**MATERIAL SHOWN:**

########################################

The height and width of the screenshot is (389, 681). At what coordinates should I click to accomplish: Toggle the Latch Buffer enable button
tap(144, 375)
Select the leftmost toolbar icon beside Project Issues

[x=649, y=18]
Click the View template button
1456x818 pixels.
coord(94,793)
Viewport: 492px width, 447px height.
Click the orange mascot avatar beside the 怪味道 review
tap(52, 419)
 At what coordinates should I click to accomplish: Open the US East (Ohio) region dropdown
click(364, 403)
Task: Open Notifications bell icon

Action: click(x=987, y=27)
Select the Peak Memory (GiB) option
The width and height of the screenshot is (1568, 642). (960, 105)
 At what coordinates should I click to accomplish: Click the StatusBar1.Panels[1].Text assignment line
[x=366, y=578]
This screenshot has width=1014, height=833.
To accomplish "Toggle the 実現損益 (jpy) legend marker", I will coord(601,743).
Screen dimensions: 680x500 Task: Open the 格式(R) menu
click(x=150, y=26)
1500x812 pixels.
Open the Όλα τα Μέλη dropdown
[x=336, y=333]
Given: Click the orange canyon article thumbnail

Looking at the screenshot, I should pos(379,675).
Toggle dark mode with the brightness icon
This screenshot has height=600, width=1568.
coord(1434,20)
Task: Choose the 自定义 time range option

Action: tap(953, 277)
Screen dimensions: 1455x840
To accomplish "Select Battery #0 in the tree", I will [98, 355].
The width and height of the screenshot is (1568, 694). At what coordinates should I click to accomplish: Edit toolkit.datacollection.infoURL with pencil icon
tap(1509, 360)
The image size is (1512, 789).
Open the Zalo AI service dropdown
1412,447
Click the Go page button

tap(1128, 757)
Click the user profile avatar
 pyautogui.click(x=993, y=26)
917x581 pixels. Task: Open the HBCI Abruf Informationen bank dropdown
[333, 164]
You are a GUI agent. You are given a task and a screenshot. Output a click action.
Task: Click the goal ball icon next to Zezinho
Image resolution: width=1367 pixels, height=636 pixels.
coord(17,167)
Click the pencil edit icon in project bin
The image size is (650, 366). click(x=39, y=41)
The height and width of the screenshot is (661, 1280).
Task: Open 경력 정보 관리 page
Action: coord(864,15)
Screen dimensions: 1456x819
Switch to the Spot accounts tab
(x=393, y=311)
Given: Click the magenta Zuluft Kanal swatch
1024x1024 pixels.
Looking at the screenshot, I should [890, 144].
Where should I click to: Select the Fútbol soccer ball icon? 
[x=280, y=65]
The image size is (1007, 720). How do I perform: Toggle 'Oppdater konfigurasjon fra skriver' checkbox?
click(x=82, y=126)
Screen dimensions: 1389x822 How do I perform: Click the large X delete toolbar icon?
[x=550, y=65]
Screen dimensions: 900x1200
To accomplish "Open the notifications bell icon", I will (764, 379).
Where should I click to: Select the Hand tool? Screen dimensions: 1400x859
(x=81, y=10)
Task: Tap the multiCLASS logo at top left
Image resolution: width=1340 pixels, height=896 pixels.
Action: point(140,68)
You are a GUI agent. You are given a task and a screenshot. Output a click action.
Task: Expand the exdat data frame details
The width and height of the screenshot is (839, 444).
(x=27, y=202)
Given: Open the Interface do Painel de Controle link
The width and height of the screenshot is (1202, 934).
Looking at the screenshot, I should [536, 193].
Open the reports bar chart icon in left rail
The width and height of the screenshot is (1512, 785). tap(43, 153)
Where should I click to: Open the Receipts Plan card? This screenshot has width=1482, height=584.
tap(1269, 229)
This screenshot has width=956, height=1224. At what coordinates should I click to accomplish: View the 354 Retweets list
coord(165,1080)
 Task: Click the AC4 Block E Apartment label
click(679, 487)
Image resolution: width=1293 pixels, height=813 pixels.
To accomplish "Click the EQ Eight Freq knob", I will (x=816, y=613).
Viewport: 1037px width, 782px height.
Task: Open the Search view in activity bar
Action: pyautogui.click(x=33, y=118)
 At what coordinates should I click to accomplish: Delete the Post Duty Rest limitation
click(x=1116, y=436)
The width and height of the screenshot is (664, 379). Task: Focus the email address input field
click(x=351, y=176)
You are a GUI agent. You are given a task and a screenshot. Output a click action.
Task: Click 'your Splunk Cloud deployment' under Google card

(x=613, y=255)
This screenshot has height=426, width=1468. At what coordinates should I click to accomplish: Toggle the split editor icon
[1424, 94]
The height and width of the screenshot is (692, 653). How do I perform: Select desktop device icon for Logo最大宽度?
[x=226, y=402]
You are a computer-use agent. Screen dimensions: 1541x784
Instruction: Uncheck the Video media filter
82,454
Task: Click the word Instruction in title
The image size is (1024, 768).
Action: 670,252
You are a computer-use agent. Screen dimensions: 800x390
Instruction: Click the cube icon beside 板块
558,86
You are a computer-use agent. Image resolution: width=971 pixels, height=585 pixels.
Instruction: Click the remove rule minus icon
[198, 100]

########################################

**THE EXERCISE:** Copy out the items above exactly as they appear, from the line containing "Task: Tap the multiCLASS logo at top left" through the line containing "Action: pyautogui.click(x=33, y=118)", and nothing else.

**SOLUTION TO THIS TASK:**
Task: Tap the multiCLASS logo at top left
Image resolution: width=1340 pixels, height=896 pixels.
Action: point(140,68)
You are a GUI agent. You are given a task and a screenshot. Output a click action.
Task: Expand the exdat data frame details
The width and height of the screenshot is (839, 444).
(x=27, y=202)
Given: Open the Interface do Painel de Controle link
The width and height of the screenshot is (1202, 934).
Looking at the screenshot, I should [536, 193].
Open the reports bar chart icon in left rail
The width and height of the screenshot is (1512, 785). tap(43, 153)
Where should I click to: Open the Receipts Plan card? This screenshot has width=1482, height=584.
tap(1269, 229)
This screenshot has width=956, height=1224. At what coordinates should I click to accomplish: View the 354 Retweets list
coord(165,1080)
 Task: Click the AC4 Block E Apartment label
click(679, 487)
Image resolution: width=1293 pixels, height=813 pixels.
To accomplish "Click the EQ Eight Freq knob", I will (x=816, y=613).
Viewport: 1037px width, 782px height.
Task: Open the Search view in activity bar
Action: pyautogui.click(x=33, y=118)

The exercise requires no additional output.